What the task requires: The full set of entries below should be transcribed exactly.

Data under study:
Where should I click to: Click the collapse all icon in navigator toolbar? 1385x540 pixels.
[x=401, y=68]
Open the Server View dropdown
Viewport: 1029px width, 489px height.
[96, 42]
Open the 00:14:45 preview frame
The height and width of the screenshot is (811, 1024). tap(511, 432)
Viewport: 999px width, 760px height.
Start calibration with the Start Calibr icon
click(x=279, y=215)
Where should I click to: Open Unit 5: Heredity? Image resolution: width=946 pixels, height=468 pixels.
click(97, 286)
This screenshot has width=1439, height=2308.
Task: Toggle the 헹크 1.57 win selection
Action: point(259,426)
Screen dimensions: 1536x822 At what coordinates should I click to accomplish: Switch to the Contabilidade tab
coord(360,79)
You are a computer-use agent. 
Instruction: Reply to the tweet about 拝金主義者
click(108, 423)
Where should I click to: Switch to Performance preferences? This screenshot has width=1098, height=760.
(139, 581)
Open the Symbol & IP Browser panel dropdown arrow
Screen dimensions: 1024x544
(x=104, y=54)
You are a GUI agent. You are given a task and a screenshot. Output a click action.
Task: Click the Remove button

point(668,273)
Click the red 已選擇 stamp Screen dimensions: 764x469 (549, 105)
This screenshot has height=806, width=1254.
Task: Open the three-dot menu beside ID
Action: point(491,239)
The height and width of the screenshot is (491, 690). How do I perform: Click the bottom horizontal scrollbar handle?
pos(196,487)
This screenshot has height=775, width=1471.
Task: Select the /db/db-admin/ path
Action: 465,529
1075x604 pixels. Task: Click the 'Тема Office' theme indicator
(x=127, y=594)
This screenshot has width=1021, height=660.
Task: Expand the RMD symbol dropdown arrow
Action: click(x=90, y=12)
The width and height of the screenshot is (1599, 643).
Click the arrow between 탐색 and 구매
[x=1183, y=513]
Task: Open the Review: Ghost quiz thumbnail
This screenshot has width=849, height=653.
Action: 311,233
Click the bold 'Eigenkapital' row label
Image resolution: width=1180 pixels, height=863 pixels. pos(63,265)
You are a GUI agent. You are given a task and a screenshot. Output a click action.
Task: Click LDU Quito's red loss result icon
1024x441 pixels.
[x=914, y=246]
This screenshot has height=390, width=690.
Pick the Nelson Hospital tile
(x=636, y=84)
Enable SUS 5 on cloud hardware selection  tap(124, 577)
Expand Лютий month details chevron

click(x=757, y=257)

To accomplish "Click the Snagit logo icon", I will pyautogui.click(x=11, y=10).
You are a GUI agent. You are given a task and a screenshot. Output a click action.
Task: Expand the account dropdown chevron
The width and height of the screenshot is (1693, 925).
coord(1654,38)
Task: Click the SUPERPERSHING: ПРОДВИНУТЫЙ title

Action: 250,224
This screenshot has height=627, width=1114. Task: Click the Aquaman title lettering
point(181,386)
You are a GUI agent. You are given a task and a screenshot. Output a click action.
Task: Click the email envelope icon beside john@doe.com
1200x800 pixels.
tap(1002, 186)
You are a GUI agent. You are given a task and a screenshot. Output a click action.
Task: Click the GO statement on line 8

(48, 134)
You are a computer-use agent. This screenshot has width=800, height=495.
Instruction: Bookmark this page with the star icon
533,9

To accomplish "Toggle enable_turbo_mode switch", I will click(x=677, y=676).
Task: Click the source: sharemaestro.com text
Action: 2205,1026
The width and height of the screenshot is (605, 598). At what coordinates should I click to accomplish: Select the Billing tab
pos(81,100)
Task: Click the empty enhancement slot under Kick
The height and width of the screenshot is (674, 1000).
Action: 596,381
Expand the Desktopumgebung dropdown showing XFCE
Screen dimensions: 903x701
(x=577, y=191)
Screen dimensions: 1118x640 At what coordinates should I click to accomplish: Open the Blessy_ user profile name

Response area:
Where should I click to: Click the collapse all icon in navigator toolbar? 1385x540 pixels.
[x=401, y=68]
Open the Server View dropdown
Viewport: 1029px width, 489px height.
[96, 42]
Open the 00:14:45 preview frame
The height and width of the screenshot is (811, 1024). tap(511, 432)
Viewport: 999px width, 760px height.
Start calibration with the Start Calibr icon
click(x=279, y=215)
Where should I click to: Open Unit 5: Heredity? Image resolution: width=946 pixels, height=468 pixels.
click(97, 286)
This screenshot has width=1439, height=2308.
Task: Toggle the 헹크 1.57 win selection
Action: point(259,426)
Screen dimensions: 1536x822 At what coordinates should I click to accomplish: Switch to the Contabilidade tab
coord(360,79)
You are a computer-use agent. 
Instruction: Reply to the tweet about 拝金主義者
click(108, 423)
Where should I click to: Switch to Performance preferences? This screenshot has width=1098, height=760.
(139, 581)
Open the Symbol & IP Browser panel dropdown arrow
Screen dimensions: 1024x544
(x=104, y=54)
You are a GUI agent. You are given a task and a screenshot. Output a click action.
Task: Click the Remove button

point(668,273)
Click the red 已選擇 stamp Screen dimensions: 764x469 (549, 105)
This screenshot has height=806, width=1254.
Task: Open the three-dot menu beside ID
Action: point(491,239)
The height and width of the screenshot is (491, 690). How do I perform: Click the bottom horizontal scrollbar handle?
pos(196,487)
This screenshot has height=775, width=1471.
Task: Select the /db/db-admin/ path
Action: 465,529
1075x604 pixels. Task: Click the 'Тема Office' theme indicator
(x=127, y=594)
This screenshot has width=1021, height=660.
Task: Expand the RMD symbol dropdown arrow
Action: click(x=90, y=12)
The width and height of the screenshot is (1599, 643).
Click the arrow between 탐색 and 구매
[x=1183, y=513]
Task: Open the Review: Ghost quiz thumbnail
This screenshot has width=849, height=653.
Action: 311,233
Click the bold 'Eigenkapital' row label
Image resolution: width=1180 pixels, height=863 pixels. pos(63,265)
You are a GUI agent. You are given a task and a screenshot. Output a click action.
Task: Click LDU Quito's red loss result icon
1024x441 pixels.
[x=914, y=246]
This screenshot has height=390, width=690.
Pick the Nelson Hospital tile
(x=636, y=84)
Enable SUS 5 on cloud hardware selection  tap(124, 577)
Expand Лютий month details chevron

click(x=757, y=257)

To accomplish "Click the Snagit logo icon", I will pyautogui.click(x=11, y=10).
You are a GUI agent. You are given a task and a screenshot. Output a click action.
Task: Expand the account dropdown chevron
The width and height of the screenshot is (1693, 925).
coord(1654,38)
Task: Click the SUPERPERSHING: ПРОДВИНУТЫЙ title

Action: 250,224
This screenshot has height=627, width=1114. Task: Click the Aquaman title lettering
point(181,386)
You are a GUI agent. You are given a task and a screenshot. Output a click action.
Task: Click the email envelope icon beside john@doe.com
1200x800 pixels.
tap(1002, 186)
You are a GUI agent. You are given a task and a screenshot. Output a click action.
Task: Click the GO statement on line 8

(48, 134)
You are a computer-use agent. This screenshot has width=800, height=495.
Instruction: Bookmark this page with the star icon
533,9

To accomplish "Toggle enable_turbo_mode switch", I will click(x=677, y=676).
Task: Click the source: sharemaestro.com text
Action: 2205,1026
The width and height of the screenshot is (605, 598). At what coordinates should I click to accomplish: Select the Billing tab
pos(81,100)
Task: Click the empty enhancement slot under Kick
The height and width of the screenshot is (674, 1000).
Action: 596,381
Expand the Desktopumgebung dropdown showing XFCE
Screen dimensions: 903x701
(x=577, y=191)
Screen dimensions: 1118x640 At what coordinates should I click to accomplish: Open the Blessy_ user profile name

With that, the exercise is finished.